Aedes aegypti and dengue are prevalent wherever there has been a Zika outbreak in the Western hemisphere. Indonesia and India are currently experiencing the worst dengue problems in the world, said Hotez.
“Based on that assumption, India is at risk,” he said. In India’s case, though, there are some big unknowns.
First, how widespread was the earlier African strain reported in India during the 1950s, and how exposed was India’s population to that first wave?
“That earlier strain does not cause microcephaly but could possibly induce immunity to this new more concerning virus strain,” said Hotez. India needs more studies to find out.
Second, could the new pandemic Zika strain affect India, as it is currently Singapore?
“We have seen that wherever dengue occurs in Western Hemisphere, we can find Zika as well," said Hotez. "But we don't know if that's just because both viruses are transmitted by Aedes aegypti, or if previous dengue infections can also promote increased susceptibility to Zika.”
Since the symptoms of dengue, chikungunya and Zika virus infections are similar, and only laboratory tests can distinguish one from the other, it is possible that cases clinically diagnosed as dengue or chikungunya fevers could be Zika infections.
“This may be the case in India, but until prospective surveillance with good laboratory support is in place, nobody knows,” said Yuill.
The question, as Yuill put it, is this: Has Zika not been present in India or has no one looked over the past 40 years?
Chinkungunya wasn't supposed to be in India; then it showed up
Zika's cousin, chikungunya, first had a major outbreak across India--barring Kerala which had no Aedes aegypti mosquitoes then--between 1964 and 1967.

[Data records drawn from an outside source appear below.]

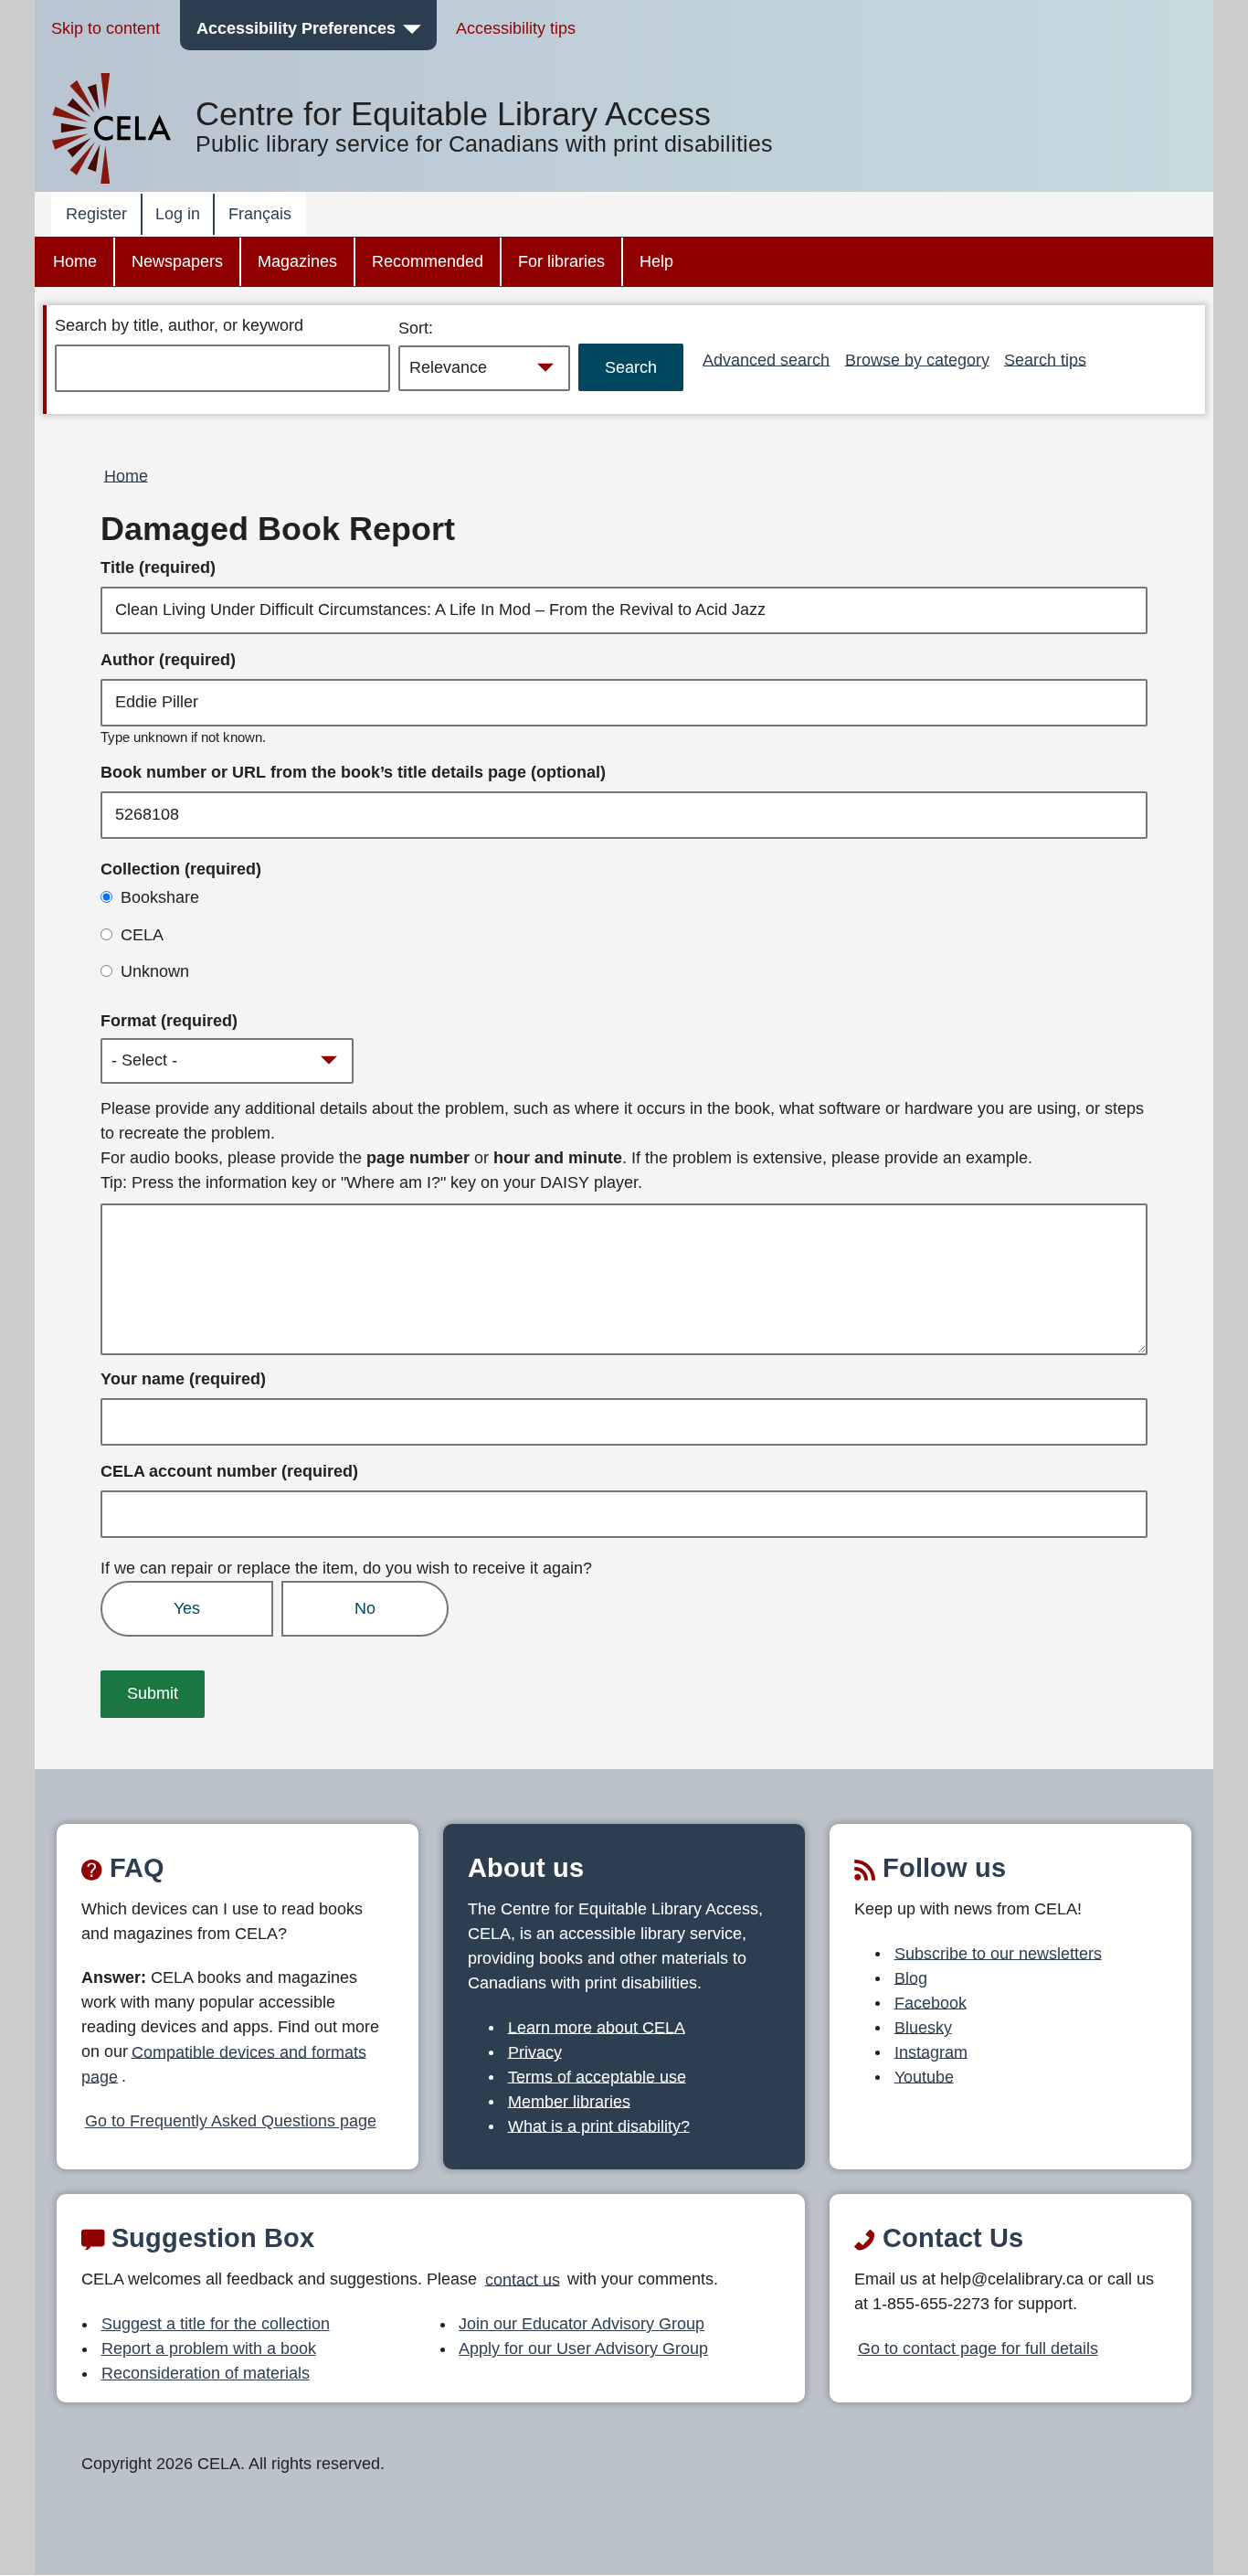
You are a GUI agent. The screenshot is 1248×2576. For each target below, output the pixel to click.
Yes (187, 1608)
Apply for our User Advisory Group (583, 2348)
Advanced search (766, 359)
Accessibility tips (516, 28)
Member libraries (569, 2101)
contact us (522, 2279)
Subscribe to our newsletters (998, 1953)
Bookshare (160, 897)
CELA (142, 935)
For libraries (561, 261)
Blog (910, 1977)
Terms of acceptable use (597, 2076)
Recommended (427, 261)
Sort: (415, 328)
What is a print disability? (599, 2125)
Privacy (535, 2051)
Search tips (1045, 359)
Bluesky (923, 2027)
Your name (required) (183, 1379)
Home (75, 261)
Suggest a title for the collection (215, 2324)
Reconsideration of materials (205, 2373)
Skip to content (105, 28)
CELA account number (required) (229, 1471)
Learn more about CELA (596, 2027)
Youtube (924, 2076)
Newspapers (177, 261)
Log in (177, 214)
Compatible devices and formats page (223, 2063)
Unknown (155, 971)
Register (96, 214)
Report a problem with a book (208, 2348)
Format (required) (169, 1021)
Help (656, 261)
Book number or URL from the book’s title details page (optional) (353, 772)
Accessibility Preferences (296, 28)
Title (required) (158, 567)
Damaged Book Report (277, 529)
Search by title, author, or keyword (179, 325)
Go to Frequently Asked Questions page (230, 2121)
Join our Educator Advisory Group (581, 2324)
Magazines (297, 261)
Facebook (930, 2002)
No (364, 1608)
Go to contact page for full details (978, 2348)
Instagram (931, 2051)
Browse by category (917, 359)
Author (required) (168, 660)
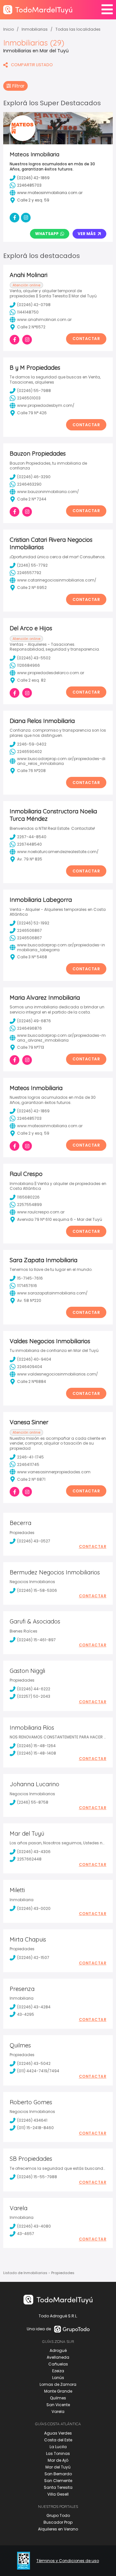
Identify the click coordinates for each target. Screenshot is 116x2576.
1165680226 (28, 1197)
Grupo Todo (58, 2515)
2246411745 (28, 1464)
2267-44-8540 (31, 837)
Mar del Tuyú (58, 2467)
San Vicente (58, 2404)
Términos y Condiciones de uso (67, 2560)
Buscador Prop (58, 2522)
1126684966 (28, 665)
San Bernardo (58, 2474)
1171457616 (27, 1285)
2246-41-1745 (30, 1457)
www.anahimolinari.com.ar (44, 319)
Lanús (58, 2377)
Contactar (86, 338)
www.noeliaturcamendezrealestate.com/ (58, 851)
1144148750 (28, 312)
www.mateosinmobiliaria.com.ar (49, 1125)
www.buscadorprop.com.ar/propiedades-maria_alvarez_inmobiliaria (61, 1038)
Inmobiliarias (35, 29)
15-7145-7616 (30, 1278)
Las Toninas (58, 2453)
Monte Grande (58, 2391)
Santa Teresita (58, 2487)
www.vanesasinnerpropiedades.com (54, 1472)
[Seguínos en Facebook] (14, 340)
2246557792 (29, 572)
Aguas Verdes (58, 2433)
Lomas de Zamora (58, 2384)
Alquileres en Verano (58, 2529)
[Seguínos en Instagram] (27, 340)
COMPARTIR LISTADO (32, 65)
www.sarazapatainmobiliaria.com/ (52, 1293)
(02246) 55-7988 (34, 390)
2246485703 (29, 1118)
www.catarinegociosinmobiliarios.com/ (56, 580)
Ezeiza (58, 2371)
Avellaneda (58, 2357)
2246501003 (29, 398)
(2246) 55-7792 (32, 565)
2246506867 (29, 930)
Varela (58, 2411)
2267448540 (29, 844)
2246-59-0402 (31, 744)
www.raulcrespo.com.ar (40, 1212)
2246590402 (29, 751)
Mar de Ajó (58, 2460)
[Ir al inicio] (37, 9)
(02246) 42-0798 (34, 304)
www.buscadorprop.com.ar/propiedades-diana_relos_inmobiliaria (61, 761)
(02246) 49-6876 (34, 1021)
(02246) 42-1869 (33, 1111)
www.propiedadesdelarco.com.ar (50, 672)
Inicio (8, 29)
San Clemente (58, 2480)
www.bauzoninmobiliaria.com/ (48, 491)
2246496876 (29, 1028)
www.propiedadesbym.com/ (45, 405)
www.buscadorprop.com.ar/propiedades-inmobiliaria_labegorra (61, 948)
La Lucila (58, 2446)
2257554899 (29, 1204)
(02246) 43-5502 (34, 658)
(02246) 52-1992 (33, 923)
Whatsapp (47, 233)
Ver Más (87, 233)
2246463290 (29, 484)
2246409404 (29, 1366)
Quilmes (58, 2398)
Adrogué (58, 2350)
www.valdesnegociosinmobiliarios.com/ (57, 1374)
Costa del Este (58, 2440)
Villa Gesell (58, 2494)
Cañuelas (58, 2364)
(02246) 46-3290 (34, 476)
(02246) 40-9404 (34, 1359)
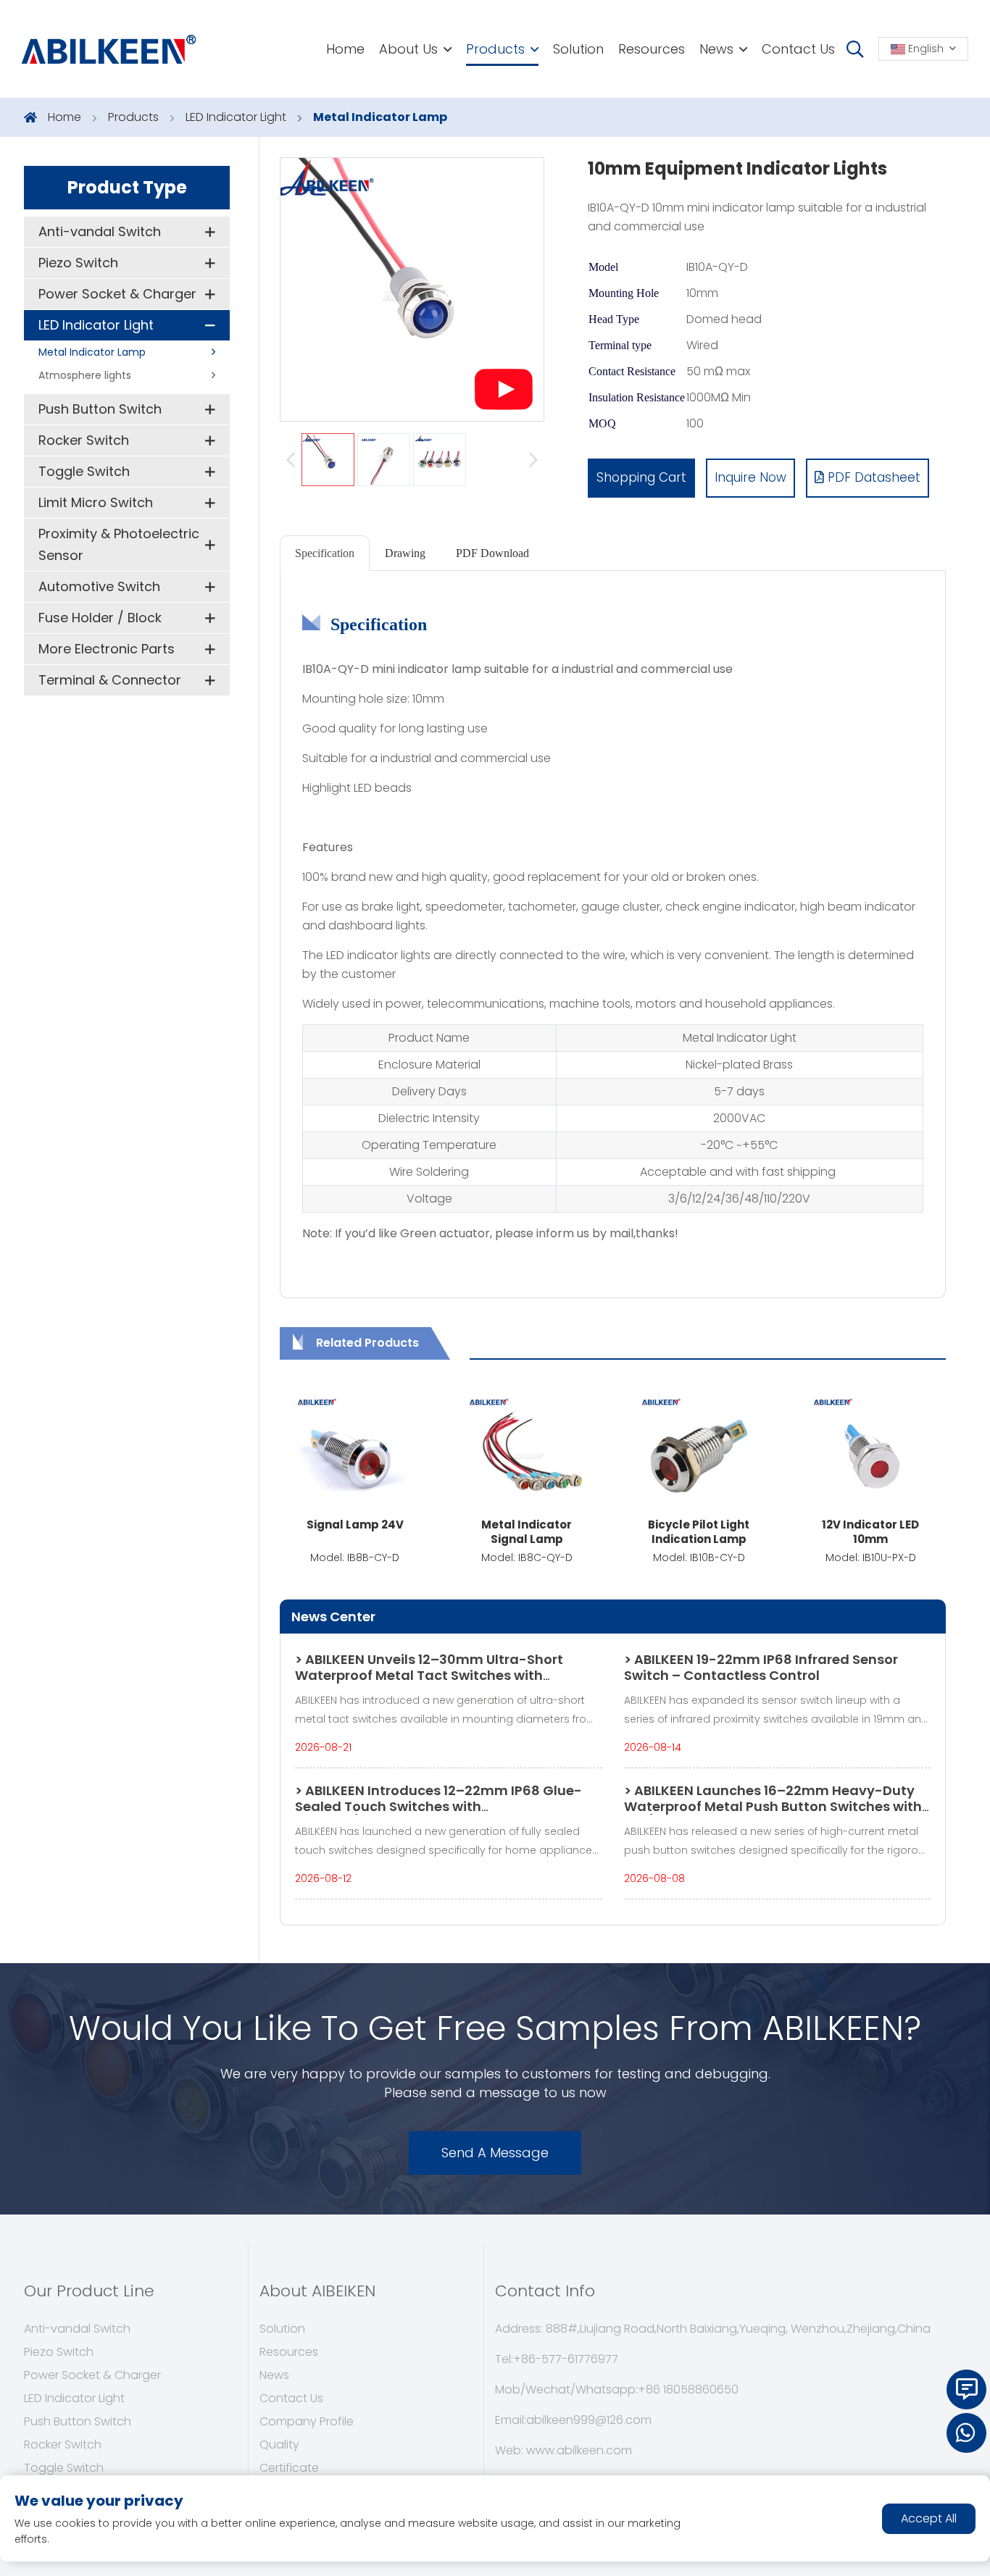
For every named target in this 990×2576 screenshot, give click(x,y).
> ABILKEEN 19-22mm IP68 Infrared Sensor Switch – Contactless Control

Chikungunya faded from public and scientific memory, and when it returned in 2002, "we were caught with our collective pants down", said T Jacob John, a retired virologist who, along with two colleagues, documented India's first HIV infection in 1986, and designed a national response.
The second coming of chikungunya in India came through a mutated and more virulent virus, John noted. "We missed a golden opportunity to document all that."
Referrring to Zika, John described the feeling as "deja vu chikungunya".
Asked if previous dengue infection makes people more susceptible to Zika, John, drawing on a lifetime of field work and research, said: “My knowledge is that previous dengue makes Zika infection worse.”
John said the ministry of health is not designed to anticipate virus outbreaks and conduct precautionary investigations. The second entry of chikungunya was documented by the National Institute of Virology but not by the ministry.
To brace for the eventuality, Hotez said, India needs to start seroprevalence studies, which will determine how widespread past Zika infections were in India over previous decades and whether or not India remains susceptible to the new avataar of Zika.
Biological events are unpredictable, but government responses should not be.
However, said John, “civilized countries would err on the precautionary side rather than relying on luck as we Indians often do”.
(Varma is a freelance journalist based in Andhra Pradesh. He writes on science, with a special interest in climate science, environment and ecology.)